╭─ Material to process

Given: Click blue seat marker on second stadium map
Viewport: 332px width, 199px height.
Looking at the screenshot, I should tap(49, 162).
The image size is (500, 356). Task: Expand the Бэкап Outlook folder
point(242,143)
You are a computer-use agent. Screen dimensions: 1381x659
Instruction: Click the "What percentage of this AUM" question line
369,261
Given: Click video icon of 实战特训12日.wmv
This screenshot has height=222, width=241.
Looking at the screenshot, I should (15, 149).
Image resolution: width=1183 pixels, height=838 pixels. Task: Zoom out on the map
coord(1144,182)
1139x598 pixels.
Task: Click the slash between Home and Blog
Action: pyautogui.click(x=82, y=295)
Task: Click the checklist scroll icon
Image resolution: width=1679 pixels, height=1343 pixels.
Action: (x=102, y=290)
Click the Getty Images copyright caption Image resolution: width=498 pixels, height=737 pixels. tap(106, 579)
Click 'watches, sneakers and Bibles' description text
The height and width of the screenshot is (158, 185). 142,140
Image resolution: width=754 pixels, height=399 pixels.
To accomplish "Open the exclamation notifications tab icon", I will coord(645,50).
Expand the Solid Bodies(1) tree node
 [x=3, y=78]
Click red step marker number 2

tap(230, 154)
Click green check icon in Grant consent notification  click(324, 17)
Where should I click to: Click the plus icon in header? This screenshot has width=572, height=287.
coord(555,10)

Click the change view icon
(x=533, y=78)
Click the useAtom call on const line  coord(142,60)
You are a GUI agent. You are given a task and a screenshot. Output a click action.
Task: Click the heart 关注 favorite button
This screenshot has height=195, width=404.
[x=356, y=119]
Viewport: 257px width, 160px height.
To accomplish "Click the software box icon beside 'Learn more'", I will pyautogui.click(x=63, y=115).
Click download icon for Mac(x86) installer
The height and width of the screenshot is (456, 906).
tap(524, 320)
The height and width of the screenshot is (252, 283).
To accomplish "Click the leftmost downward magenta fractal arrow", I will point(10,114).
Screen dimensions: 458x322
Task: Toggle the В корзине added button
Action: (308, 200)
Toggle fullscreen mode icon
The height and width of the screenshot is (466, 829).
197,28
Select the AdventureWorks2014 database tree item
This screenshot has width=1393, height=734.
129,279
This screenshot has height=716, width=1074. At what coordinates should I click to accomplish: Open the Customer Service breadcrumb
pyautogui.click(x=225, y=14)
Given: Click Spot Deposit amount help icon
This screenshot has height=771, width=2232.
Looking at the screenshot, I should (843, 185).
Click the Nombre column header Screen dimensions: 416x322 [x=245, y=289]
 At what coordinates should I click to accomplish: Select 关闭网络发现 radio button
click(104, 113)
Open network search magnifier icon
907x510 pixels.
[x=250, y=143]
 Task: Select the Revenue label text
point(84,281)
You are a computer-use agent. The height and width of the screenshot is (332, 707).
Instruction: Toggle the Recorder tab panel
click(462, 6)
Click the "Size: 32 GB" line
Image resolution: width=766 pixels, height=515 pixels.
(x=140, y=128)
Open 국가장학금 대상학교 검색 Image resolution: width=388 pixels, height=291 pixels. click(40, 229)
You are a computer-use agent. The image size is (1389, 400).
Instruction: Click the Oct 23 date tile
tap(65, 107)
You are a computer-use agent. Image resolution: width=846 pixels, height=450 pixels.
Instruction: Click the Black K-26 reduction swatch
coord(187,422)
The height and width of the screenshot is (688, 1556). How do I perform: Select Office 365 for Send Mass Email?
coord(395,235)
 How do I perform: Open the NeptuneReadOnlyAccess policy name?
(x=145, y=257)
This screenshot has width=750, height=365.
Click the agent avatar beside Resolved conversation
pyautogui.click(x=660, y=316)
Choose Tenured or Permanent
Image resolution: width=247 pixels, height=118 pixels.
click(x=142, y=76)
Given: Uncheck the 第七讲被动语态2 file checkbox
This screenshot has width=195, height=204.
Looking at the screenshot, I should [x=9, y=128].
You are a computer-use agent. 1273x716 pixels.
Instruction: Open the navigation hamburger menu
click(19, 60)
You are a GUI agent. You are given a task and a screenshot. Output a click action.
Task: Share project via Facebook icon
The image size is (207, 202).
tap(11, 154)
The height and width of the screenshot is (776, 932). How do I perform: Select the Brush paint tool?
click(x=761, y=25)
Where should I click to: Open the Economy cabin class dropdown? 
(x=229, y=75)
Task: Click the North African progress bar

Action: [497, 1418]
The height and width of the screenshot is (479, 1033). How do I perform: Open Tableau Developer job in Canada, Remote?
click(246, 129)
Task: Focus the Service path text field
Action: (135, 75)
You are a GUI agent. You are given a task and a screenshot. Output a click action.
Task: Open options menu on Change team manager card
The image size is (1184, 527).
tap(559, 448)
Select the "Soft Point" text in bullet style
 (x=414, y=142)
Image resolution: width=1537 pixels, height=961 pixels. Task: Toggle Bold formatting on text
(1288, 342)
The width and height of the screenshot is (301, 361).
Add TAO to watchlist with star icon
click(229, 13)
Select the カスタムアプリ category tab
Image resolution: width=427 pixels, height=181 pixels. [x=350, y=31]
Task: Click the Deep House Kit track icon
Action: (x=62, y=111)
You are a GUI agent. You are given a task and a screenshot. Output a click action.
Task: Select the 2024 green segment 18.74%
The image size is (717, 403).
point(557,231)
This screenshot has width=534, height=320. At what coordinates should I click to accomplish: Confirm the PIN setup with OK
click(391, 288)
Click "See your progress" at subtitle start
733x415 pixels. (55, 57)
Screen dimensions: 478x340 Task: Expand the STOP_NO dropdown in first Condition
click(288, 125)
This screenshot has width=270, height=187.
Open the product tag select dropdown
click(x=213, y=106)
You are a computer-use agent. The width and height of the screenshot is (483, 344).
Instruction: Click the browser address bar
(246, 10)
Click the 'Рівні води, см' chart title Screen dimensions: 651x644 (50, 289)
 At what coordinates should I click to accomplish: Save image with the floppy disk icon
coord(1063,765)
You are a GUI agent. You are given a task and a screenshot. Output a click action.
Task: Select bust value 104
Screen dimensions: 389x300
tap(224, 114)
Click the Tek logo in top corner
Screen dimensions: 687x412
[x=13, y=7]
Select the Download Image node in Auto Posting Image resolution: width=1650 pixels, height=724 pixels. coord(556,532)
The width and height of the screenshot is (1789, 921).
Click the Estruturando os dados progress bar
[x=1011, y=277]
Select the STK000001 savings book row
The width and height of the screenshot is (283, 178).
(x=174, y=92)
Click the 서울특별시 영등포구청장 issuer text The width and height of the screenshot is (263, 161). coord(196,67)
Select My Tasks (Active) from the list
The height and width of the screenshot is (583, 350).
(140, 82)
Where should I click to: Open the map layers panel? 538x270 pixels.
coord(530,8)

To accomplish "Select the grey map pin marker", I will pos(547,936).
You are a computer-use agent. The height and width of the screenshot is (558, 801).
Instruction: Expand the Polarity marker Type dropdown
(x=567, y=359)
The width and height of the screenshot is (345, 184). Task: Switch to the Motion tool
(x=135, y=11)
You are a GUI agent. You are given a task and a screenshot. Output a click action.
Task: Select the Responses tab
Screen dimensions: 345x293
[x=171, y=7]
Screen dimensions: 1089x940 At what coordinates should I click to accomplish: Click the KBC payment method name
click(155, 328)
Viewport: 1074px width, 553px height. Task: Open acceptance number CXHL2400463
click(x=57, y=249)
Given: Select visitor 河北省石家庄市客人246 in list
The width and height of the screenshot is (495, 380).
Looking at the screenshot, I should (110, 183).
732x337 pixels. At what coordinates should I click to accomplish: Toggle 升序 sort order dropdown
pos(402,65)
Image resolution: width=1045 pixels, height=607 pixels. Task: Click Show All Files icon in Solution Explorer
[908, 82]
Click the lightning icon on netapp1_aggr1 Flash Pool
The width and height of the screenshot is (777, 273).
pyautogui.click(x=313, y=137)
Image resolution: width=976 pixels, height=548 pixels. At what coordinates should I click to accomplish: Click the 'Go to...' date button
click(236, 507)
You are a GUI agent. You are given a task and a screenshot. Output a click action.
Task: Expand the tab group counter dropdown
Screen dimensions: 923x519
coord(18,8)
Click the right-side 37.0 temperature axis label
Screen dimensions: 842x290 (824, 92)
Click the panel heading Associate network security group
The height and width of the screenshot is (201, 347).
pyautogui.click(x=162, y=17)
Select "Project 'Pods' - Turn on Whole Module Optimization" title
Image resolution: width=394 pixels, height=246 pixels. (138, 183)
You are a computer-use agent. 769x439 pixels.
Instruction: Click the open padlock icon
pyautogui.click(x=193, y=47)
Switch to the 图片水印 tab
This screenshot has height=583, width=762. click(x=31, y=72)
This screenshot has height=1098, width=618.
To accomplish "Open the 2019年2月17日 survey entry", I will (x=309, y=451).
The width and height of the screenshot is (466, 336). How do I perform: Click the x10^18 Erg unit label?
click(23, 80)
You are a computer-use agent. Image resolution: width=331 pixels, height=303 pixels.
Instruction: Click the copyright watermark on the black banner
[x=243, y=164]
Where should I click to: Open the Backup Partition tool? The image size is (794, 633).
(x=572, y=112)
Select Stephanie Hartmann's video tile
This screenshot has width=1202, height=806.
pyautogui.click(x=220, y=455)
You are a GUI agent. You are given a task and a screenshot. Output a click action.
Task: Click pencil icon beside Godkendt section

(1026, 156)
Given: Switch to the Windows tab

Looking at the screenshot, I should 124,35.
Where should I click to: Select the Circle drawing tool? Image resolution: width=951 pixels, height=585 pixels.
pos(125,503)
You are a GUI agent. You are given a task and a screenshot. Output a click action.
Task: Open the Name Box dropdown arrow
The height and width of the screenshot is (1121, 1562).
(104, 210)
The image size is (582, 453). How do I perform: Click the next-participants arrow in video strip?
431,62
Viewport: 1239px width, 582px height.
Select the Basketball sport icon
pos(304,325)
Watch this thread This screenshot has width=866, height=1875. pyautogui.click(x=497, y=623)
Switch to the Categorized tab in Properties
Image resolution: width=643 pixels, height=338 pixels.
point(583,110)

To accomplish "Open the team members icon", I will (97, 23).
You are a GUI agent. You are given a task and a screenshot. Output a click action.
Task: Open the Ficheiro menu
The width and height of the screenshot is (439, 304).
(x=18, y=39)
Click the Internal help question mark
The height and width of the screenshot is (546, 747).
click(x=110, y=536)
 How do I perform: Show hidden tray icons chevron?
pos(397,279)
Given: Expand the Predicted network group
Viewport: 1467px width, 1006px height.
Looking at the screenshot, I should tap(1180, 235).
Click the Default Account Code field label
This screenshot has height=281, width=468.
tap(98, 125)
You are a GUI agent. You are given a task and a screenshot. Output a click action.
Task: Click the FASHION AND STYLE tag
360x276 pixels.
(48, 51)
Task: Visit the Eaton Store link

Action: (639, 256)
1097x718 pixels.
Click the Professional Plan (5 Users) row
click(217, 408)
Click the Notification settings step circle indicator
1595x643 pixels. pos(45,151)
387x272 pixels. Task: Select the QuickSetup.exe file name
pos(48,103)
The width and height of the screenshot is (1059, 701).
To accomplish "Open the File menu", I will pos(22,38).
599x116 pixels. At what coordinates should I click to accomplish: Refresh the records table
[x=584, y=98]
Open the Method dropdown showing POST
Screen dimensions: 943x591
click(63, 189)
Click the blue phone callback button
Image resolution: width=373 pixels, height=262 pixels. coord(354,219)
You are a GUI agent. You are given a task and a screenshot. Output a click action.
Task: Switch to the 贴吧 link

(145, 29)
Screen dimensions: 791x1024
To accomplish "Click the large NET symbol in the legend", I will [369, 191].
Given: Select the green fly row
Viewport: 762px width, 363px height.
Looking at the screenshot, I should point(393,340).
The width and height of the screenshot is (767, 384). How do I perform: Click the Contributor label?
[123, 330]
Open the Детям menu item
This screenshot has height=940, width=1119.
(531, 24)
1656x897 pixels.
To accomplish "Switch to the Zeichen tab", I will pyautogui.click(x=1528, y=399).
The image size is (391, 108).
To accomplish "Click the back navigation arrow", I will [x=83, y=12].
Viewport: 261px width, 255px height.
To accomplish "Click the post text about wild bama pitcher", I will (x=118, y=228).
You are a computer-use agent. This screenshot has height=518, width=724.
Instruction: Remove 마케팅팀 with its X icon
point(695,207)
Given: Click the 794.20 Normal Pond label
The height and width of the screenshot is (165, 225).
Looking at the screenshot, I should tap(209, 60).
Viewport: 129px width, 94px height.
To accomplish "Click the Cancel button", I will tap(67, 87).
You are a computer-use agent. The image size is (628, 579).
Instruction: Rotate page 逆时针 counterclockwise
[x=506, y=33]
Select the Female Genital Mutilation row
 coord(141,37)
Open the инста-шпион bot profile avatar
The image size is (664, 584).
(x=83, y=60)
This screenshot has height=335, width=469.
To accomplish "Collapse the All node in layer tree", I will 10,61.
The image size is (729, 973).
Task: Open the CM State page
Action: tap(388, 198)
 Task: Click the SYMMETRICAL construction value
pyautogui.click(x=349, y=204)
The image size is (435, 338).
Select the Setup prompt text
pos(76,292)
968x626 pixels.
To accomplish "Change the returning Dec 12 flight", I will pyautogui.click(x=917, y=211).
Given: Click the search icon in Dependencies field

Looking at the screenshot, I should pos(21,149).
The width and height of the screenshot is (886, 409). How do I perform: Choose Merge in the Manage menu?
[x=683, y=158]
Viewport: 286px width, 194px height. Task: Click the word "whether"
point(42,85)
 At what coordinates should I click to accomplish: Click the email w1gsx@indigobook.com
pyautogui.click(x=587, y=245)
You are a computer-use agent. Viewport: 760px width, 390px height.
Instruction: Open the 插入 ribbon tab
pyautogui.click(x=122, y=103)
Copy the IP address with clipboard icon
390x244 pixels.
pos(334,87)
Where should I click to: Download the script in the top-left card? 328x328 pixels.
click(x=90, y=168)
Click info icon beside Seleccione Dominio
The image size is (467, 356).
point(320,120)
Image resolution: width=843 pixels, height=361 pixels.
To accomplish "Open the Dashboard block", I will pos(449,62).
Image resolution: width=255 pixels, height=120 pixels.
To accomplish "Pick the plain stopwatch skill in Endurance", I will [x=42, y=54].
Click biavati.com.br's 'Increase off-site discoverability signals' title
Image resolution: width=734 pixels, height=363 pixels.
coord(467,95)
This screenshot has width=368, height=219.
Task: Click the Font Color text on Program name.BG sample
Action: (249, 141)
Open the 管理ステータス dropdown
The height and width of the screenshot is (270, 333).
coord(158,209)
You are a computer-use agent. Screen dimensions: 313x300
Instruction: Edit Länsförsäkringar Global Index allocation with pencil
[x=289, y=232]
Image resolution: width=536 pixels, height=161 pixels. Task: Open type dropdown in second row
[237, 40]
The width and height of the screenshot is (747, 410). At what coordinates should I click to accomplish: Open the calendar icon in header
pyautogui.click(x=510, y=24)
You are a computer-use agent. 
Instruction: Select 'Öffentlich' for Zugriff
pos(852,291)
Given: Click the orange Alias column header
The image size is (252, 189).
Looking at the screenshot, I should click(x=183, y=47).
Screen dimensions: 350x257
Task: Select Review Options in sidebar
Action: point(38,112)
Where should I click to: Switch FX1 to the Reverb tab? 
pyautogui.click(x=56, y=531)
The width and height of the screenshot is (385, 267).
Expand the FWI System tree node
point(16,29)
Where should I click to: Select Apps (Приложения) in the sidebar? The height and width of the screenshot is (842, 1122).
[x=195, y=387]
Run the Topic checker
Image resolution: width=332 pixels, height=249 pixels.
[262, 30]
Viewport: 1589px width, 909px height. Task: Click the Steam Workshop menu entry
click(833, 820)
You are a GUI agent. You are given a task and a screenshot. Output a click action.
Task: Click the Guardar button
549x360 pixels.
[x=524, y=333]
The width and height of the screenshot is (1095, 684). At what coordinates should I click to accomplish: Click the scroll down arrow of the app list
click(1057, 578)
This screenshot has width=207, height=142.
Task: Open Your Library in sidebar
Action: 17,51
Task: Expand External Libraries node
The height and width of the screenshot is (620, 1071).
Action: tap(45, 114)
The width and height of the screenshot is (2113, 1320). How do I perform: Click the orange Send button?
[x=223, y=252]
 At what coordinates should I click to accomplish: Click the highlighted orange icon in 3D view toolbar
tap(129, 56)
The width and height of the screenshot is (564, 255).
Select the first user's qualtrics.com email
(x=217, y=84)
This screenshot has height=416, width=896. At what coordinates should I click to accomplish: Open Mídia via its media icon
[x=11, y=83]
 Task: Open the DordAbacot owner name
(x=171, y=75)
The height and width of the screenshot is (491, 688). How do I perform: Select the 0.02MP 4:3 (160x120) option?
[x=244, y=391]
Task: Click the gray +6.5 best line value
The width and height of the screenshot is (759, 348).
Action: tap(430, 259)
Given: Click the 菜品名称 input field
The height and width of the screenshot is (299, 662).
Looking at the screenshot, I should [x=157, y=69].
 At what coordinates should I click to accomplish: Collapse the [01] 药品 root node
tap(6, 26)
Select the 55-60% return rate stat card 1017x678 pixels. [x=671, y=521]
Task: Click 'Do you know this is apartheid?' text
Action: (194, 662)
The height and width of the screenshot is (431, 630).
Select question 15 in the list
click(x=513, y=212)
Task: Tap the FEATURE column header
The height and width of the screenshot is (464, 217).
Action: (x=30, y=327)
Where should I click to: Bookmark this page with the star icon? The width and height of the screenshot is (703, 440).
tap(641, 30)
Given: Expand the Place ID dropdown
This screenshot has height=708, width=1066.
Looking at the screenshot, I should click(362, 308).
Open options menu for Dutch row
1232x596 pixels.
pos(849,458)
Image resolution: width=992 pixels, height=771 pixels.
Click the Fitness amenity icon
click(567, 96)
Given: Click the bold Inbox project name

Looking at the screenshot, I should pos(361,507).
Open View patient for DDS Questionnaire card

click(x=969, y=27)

╰─

**What you will do**
Rewrite everything from the line that contains "Open 국가장학금 대상학교" down to the line that contains "(x=145, y=257)", with "Instruction" replaced by "Command" and nothing else altered.

**Solution to this problem**
Open 국가장학금 대상학교 검색 Image resolution: width=388 pixels, height=291 pixels. click(40, 229)
You are a computer-use agent. The image size is (1389, 400).
Command: Click the Oct 23 date tile
tap(65, 107)
You are a computer-use agent. Image resolution: width=846 pixels, height=450 pixels.
Command: Click the Black K-26 reduction swatch
coord(187,422)
The height and width of the screenshot is (688, 1556). How do I perform: Select Office 365 for Send Mass Email?
coord(395,235)
 How do I perform: Open the NeptuneReadOnlyAccess policy name?
(x=145, y=257)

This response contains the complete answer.